La Commissione europea ha pubblicato la prima bozza del Codice di buone pratiche per la marcatura e l’etichettatura dei contenuti generati dall’intelligenza artificiale, in linea con il calendario che prevede la finalizzazione del documento entro giugno 2026. Il Codice nasce per supportare l’attuazione dell’articolo 50 dell’AI Act, che introduce obblighi di trasparenza: i fornitori dovranno contrassegnare i contenuti generati o manipolati dall’IA in formato leggibile dalle macchine, mentre chi utilizza sistemi di IA generativa per scopi professionali dovrà etichettare chiaramente deepfake e testi IA su temi di interesse pubblico.

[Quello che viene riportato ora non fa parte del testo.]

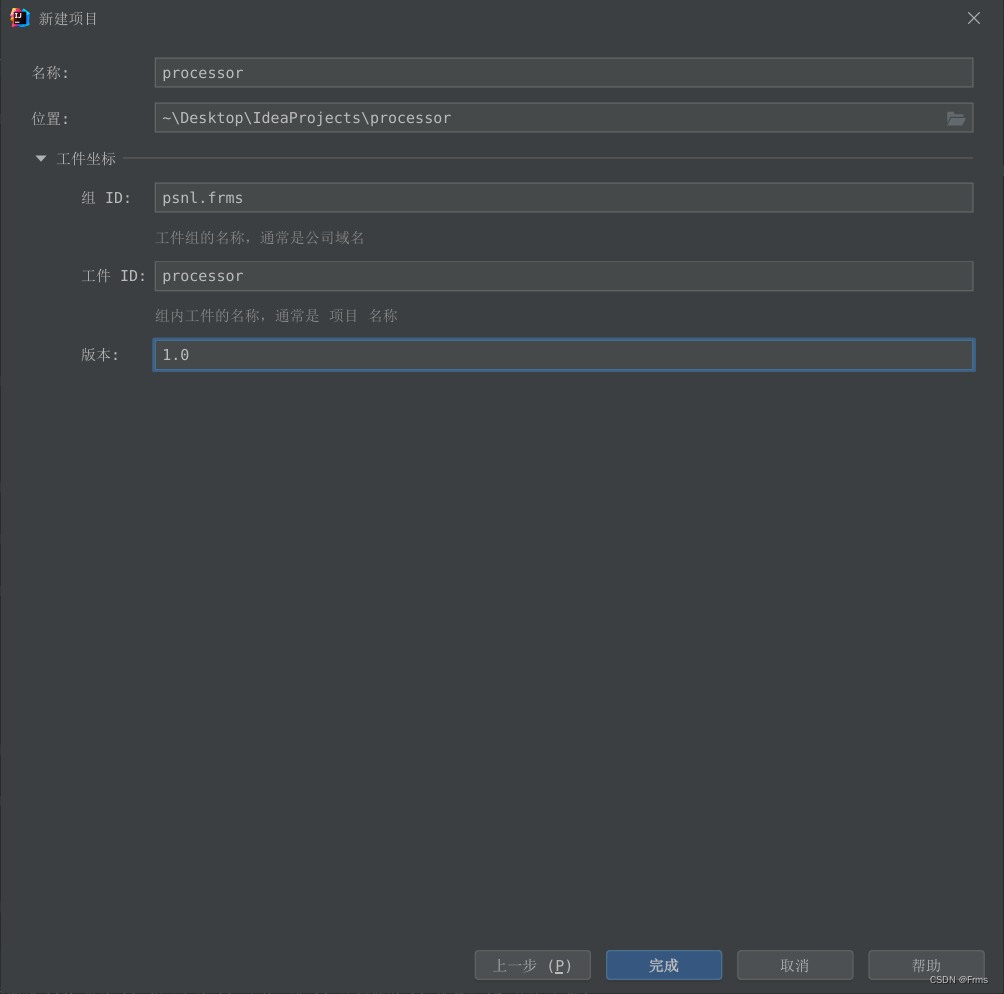Go back with the 上一步 button
1004x994 pixels.
(532, 964)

La bozza è suddivisa in due parti:

  • una dedicata alla marcatura e al rilevamento dei contenuti IA, rivolta ai fornitori di sistemi di IA generativa;

  • una sull’etichettatura di deepfake e contenuti testuali IA, rivolta agli utilizzatori (deployers).

Il Codice, volontario e redatto da esperti indipendenti, è ora in consultazione: i commenti possono essere inviati fino al 23 gennaio. Una seconda bozza è prevista per metà marzo 2026, mentre le regole sulla trasparenza dei contenuti generati dall’IA entreranno in vigore il 2 agosto 2026.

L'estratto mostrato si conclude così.